Mapping the dimerization specificity of bZIP transcription factors in bread wheat

Abstract Dimerization is pivotal in target-binding interactions among transcription factors (TFs), including bZIPs, bHLHs, and many zinc finger proteins. The bZIP family comprises an α-helix class of TFs that features a basic region binding to the major groove of double-stranded DNA (dsDNA), followed by a leucine zipper motif that facilitates dimerization through coiled-coil structures, forming homo- or heterodimers. In allohexaploid bread wheat ( Triticum aestivum cv.), bZIPs and their homeologs utilize dimerization motifs to create specific bZIP pairs with distinct regulatory functions.

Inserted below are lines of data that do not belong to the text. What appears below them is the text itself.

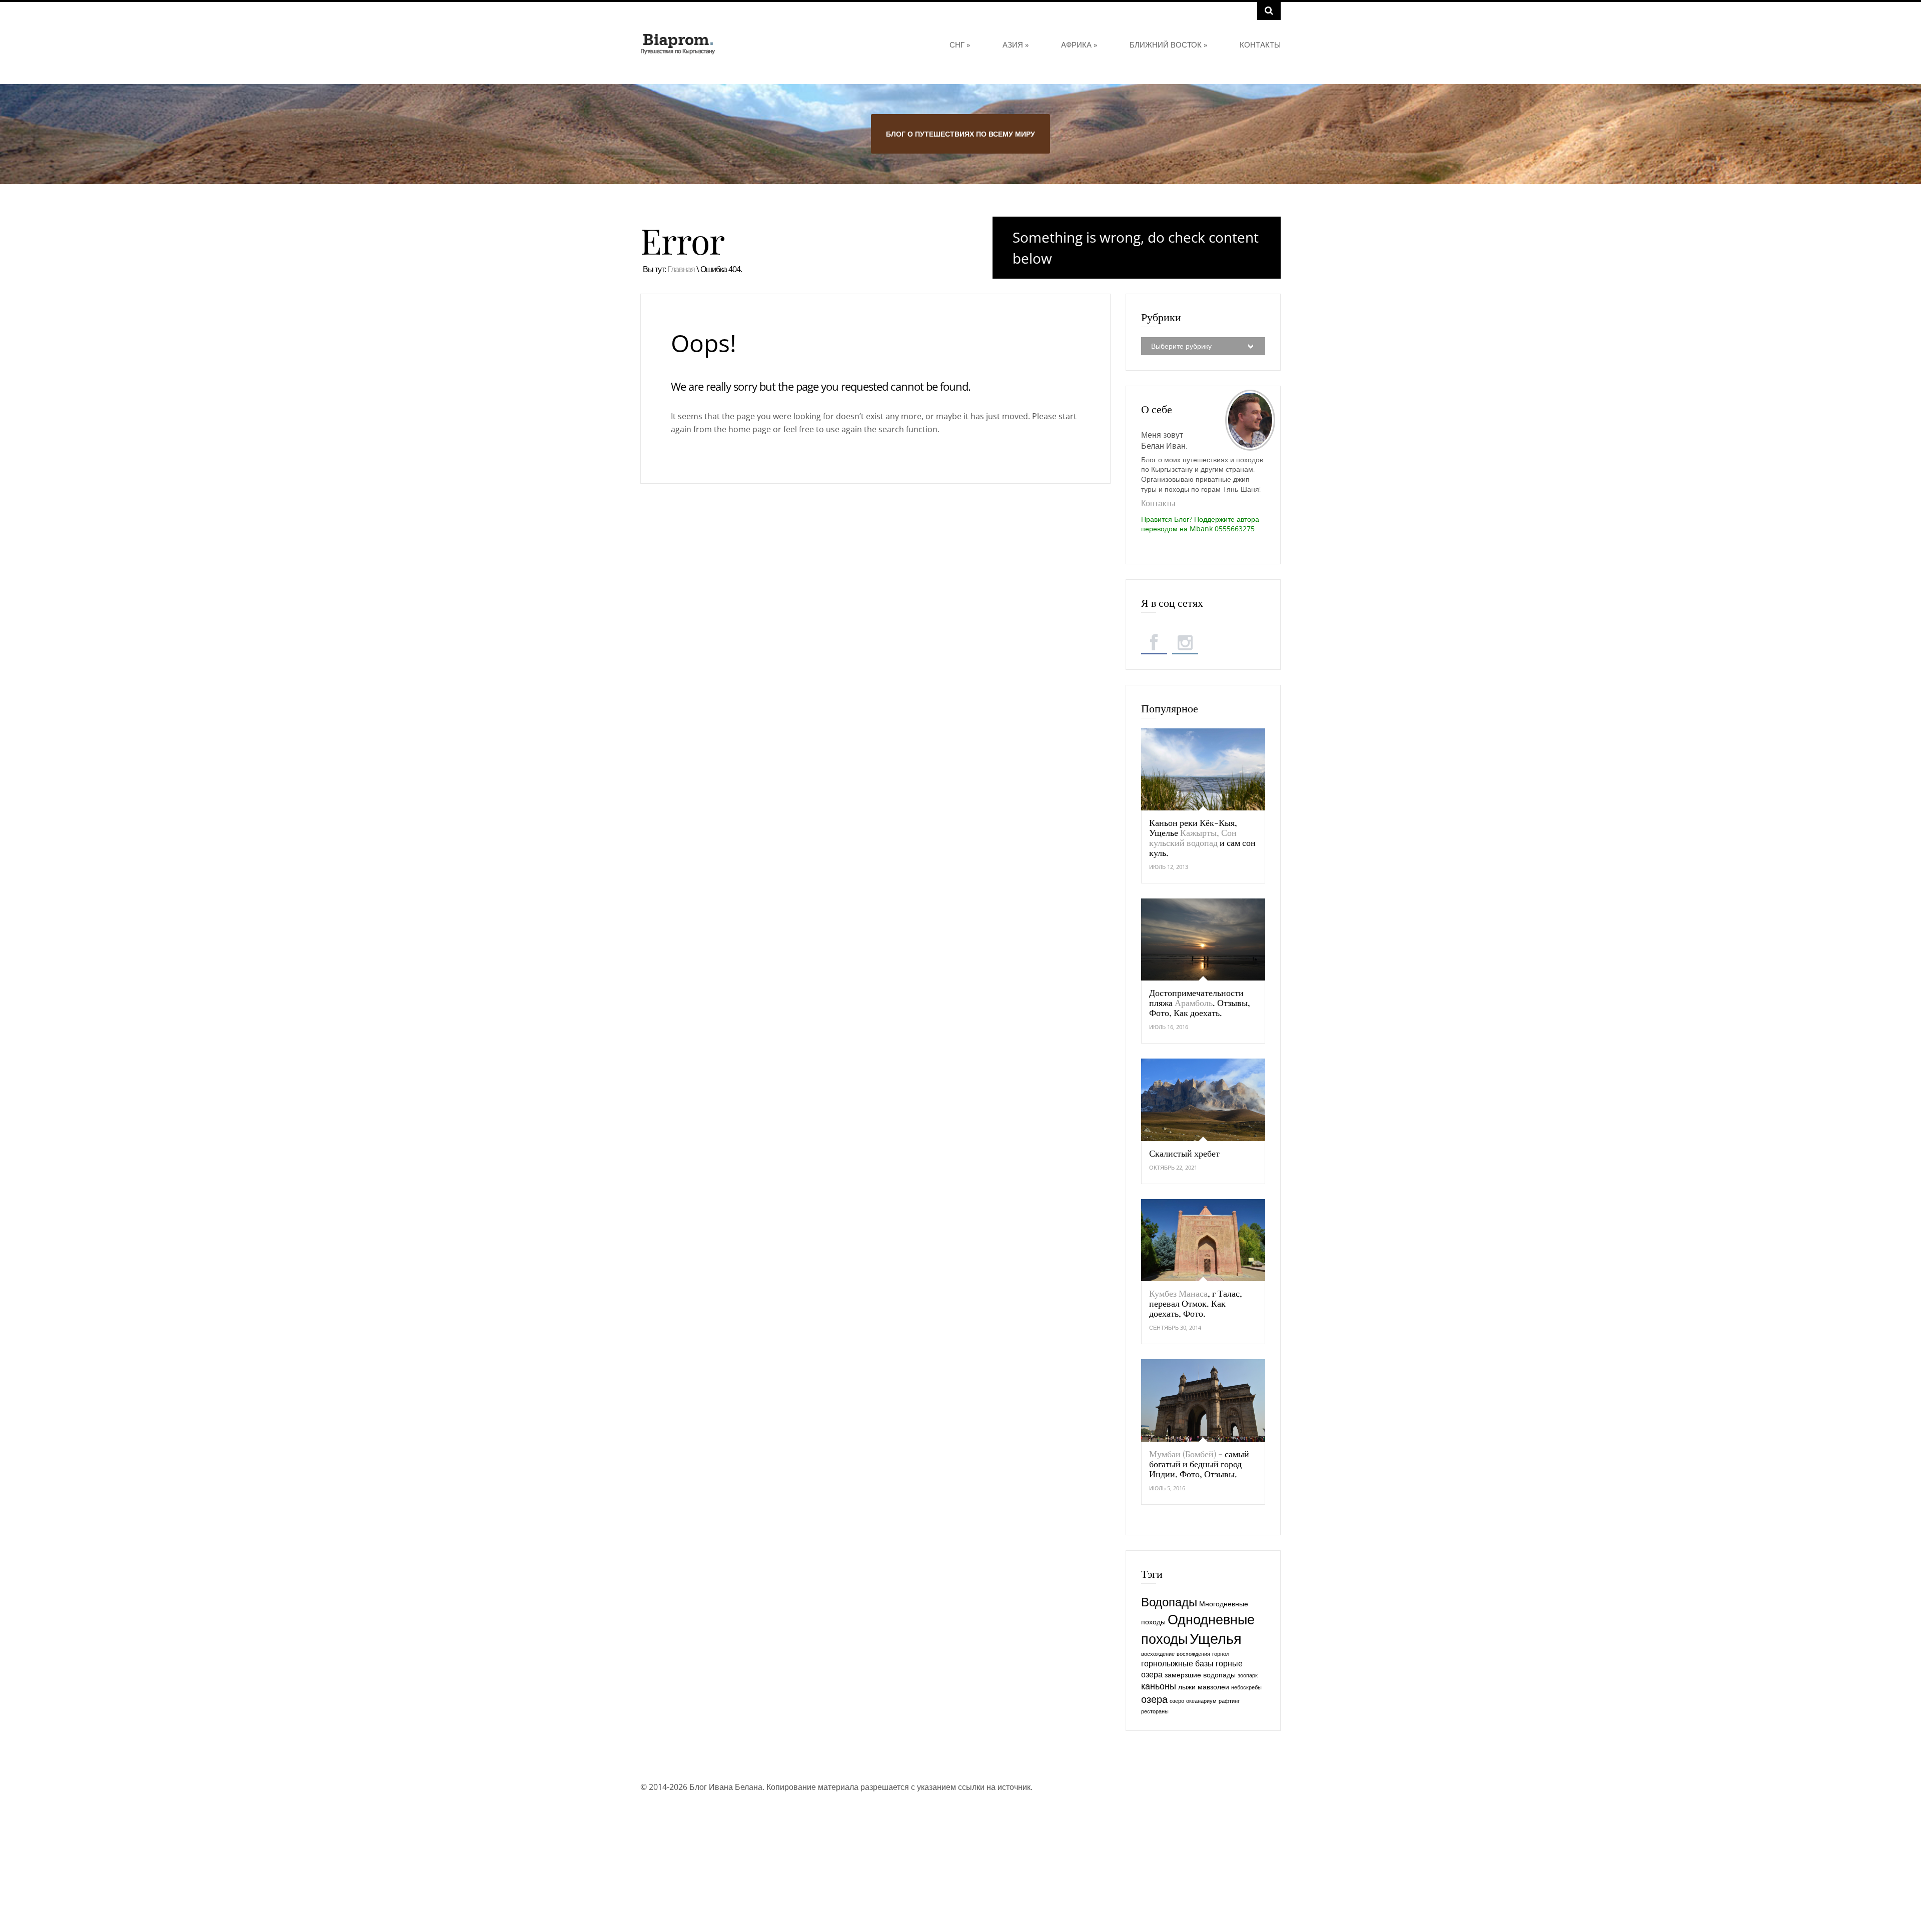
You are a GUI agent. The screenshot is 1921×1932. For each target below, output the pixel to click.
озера (1154, 1699)
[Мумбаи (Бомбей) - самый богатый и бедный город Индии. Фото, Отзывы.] (1203, 1400)
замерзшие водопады (1200, 1674)
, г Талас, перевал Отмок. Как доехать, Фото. (1195, 1303)
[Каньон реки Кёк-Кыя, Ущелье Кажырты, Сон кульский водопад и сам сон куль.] (1203, 769)
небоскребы (1246, 1687)
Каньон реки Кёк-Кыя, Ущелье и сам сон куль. (1202, 837)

The dimerization pattern of bZIPs is essential for gene regulation. Following a genome-wide analysis, we identified 265 bZIP TFs in bread wheat. By applying criteria from previous studies to evaluate bZIP dimerization across humans, Drosophila, and Arabidopsis, we categorized bZIP TFs into different groups based on their predicted dimerization propensity. Amino acid sequence analysis of wheat bZIP TFs led to several conclusions: unlike Drosophila and humans, wheat bZIPs are longer, with some reaching lengths of up to 14 heptads. Based on the amino acids at the a, d, g, and e positions in each heptad, wheat bZIPs are predominantly predicted to form homodimers. However, the mechanisms underlying wheat bZIP dimerization specificity and stability, particularly in plants, remain poorly understood. To experimentally validate the predicted dimer assembly, eight key bZIP TFs containing the bZIP domain were cloned and expressed for structural analysis. Using purified bZIP proteins, thermal denaturation studies demonstrated a change in dimerization stability as the length of the leucine zipper varies. In summary, this study enhances our understanding of the role of leucine zippers in determining the specificity and stability of bZIP dimers, which subsequently influence DNA binding and gene regulation in plants.